*How to complete this task:*
The output should be the listing below, limited to the lines from the one with "The height and" through the one with "the Stats chart", exact and without pictures.

---- Supplied records

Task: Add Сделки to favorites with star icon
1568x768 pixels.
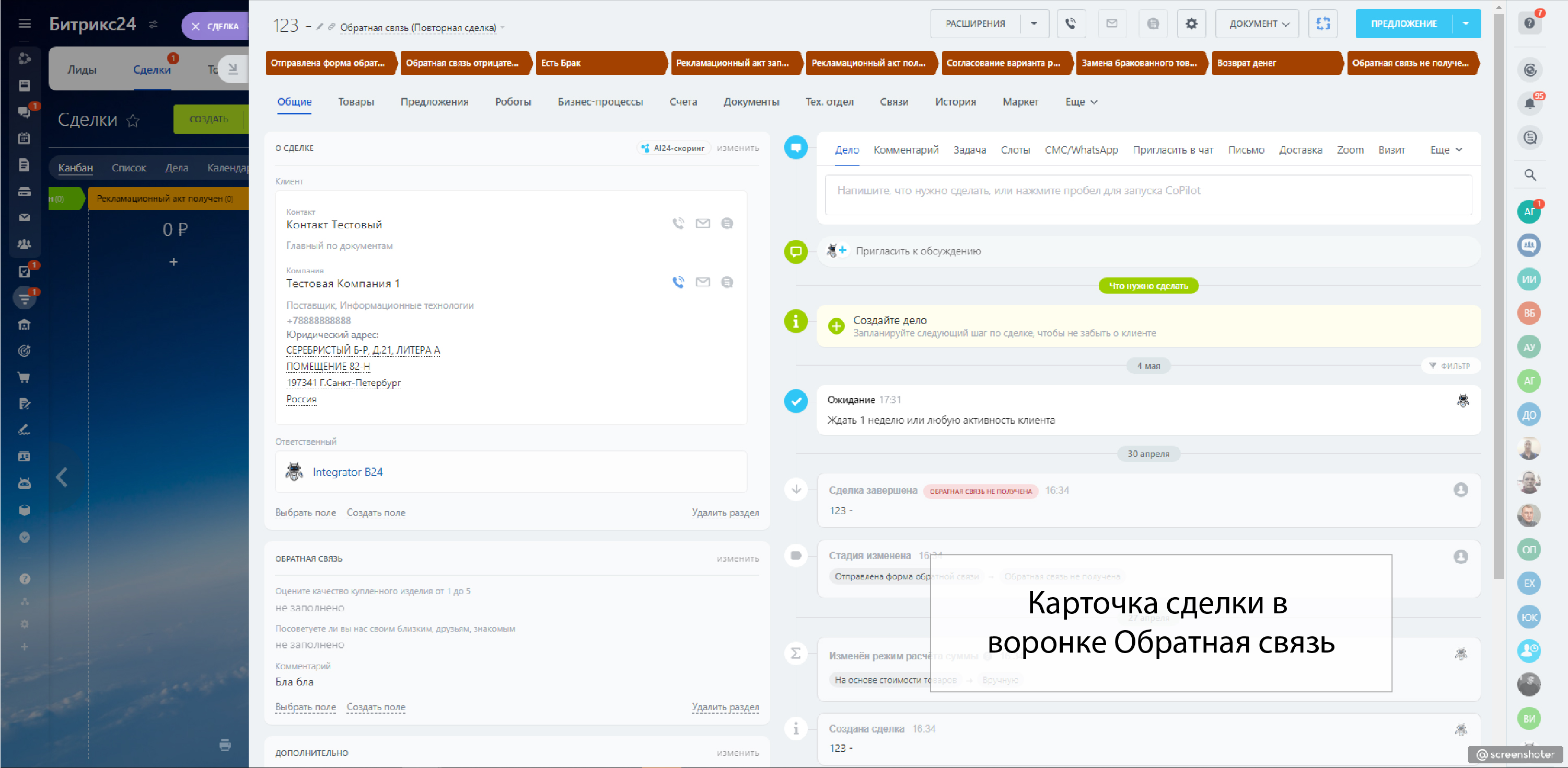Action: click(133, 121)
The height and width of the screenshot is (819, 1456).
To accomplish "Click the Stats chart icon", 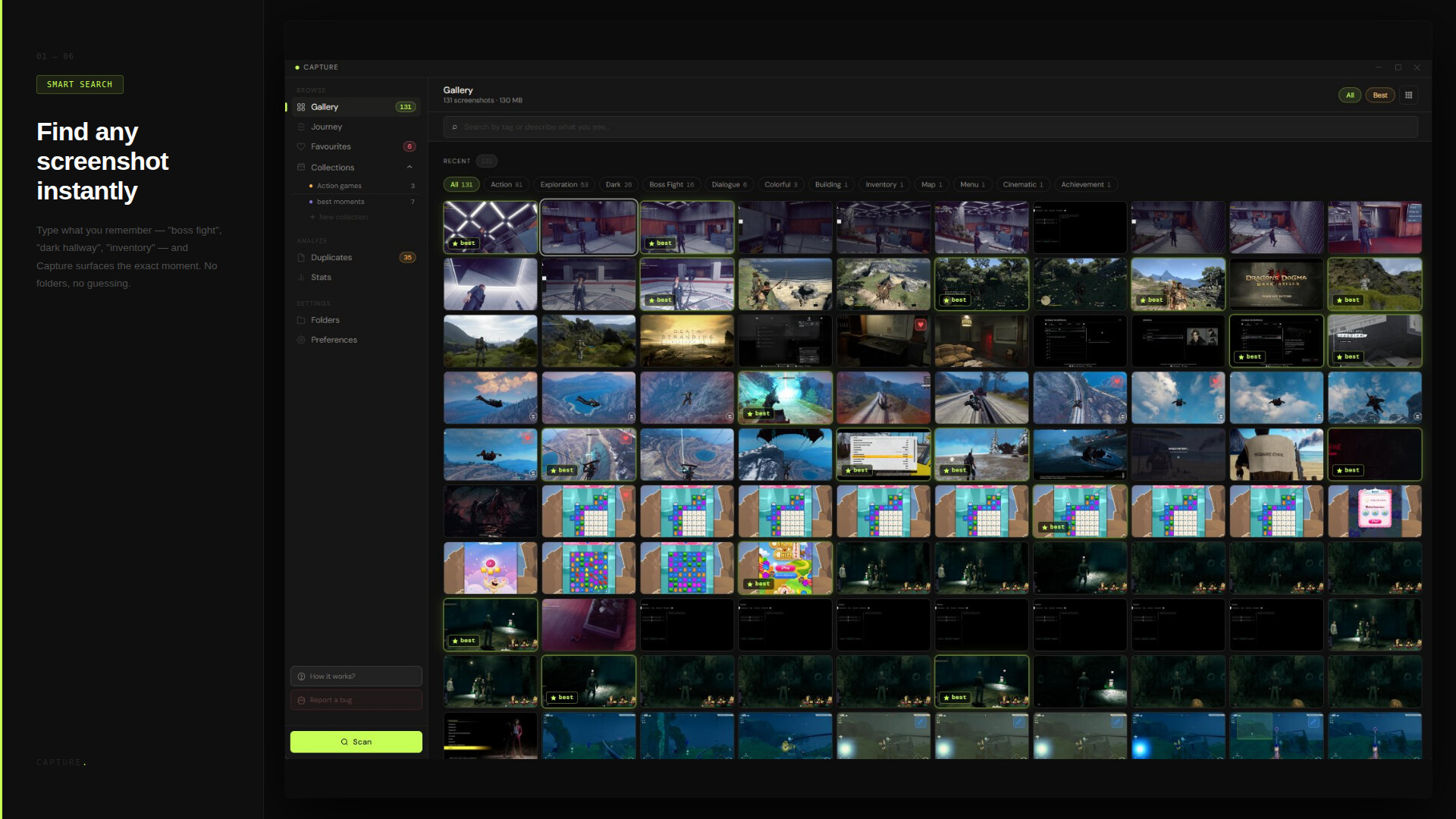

--------
---- Supplied records

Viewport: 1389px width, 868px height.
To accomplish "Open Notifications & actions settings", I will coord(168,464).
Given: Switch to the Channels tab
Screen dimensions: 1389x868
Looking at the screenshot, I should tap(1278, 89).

--------
---- Supplied records

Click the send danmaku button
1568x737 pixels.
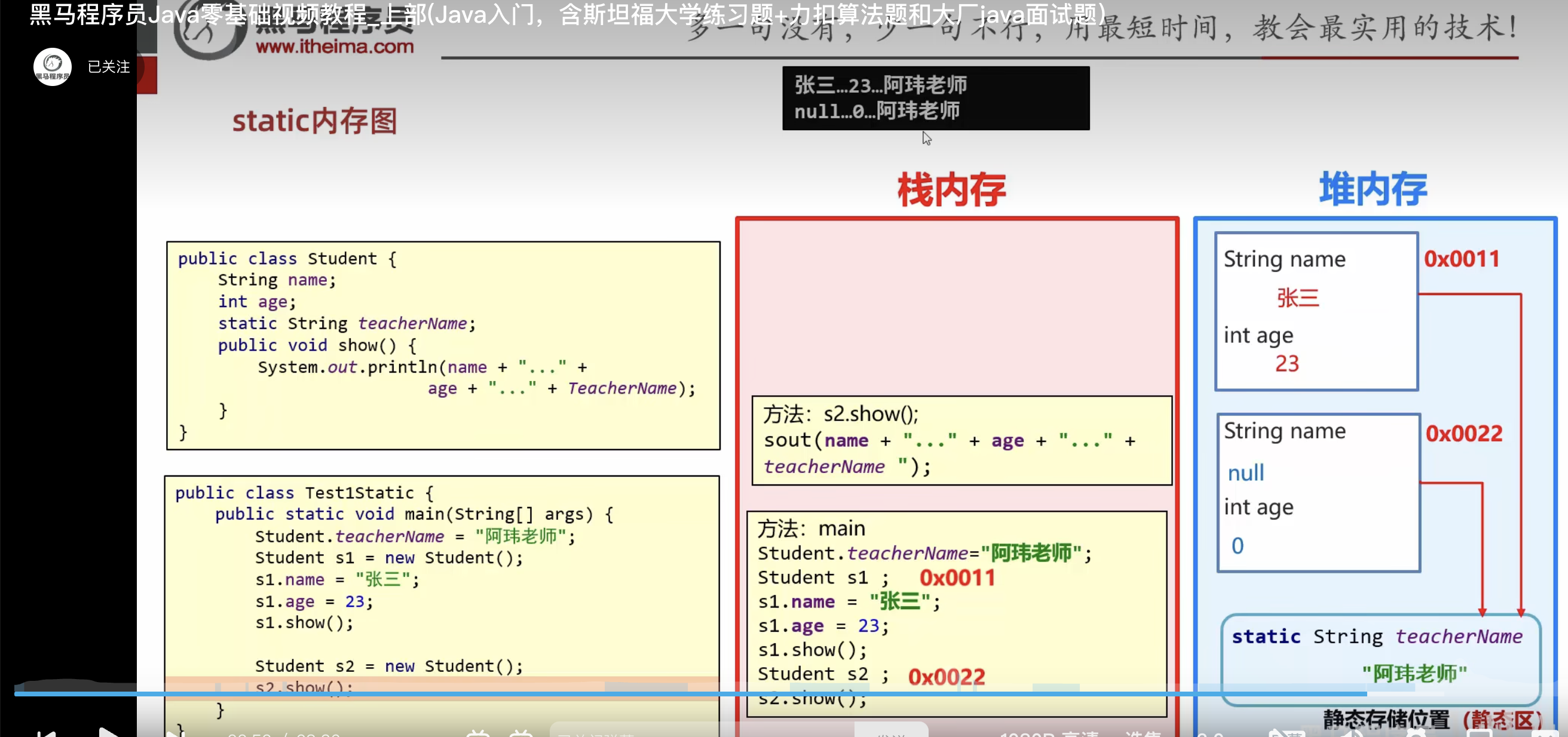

--------

*Answer box:*
The height and width of the screenshot is (819, 1456).
To accomplish "Click the Stats chart icon", 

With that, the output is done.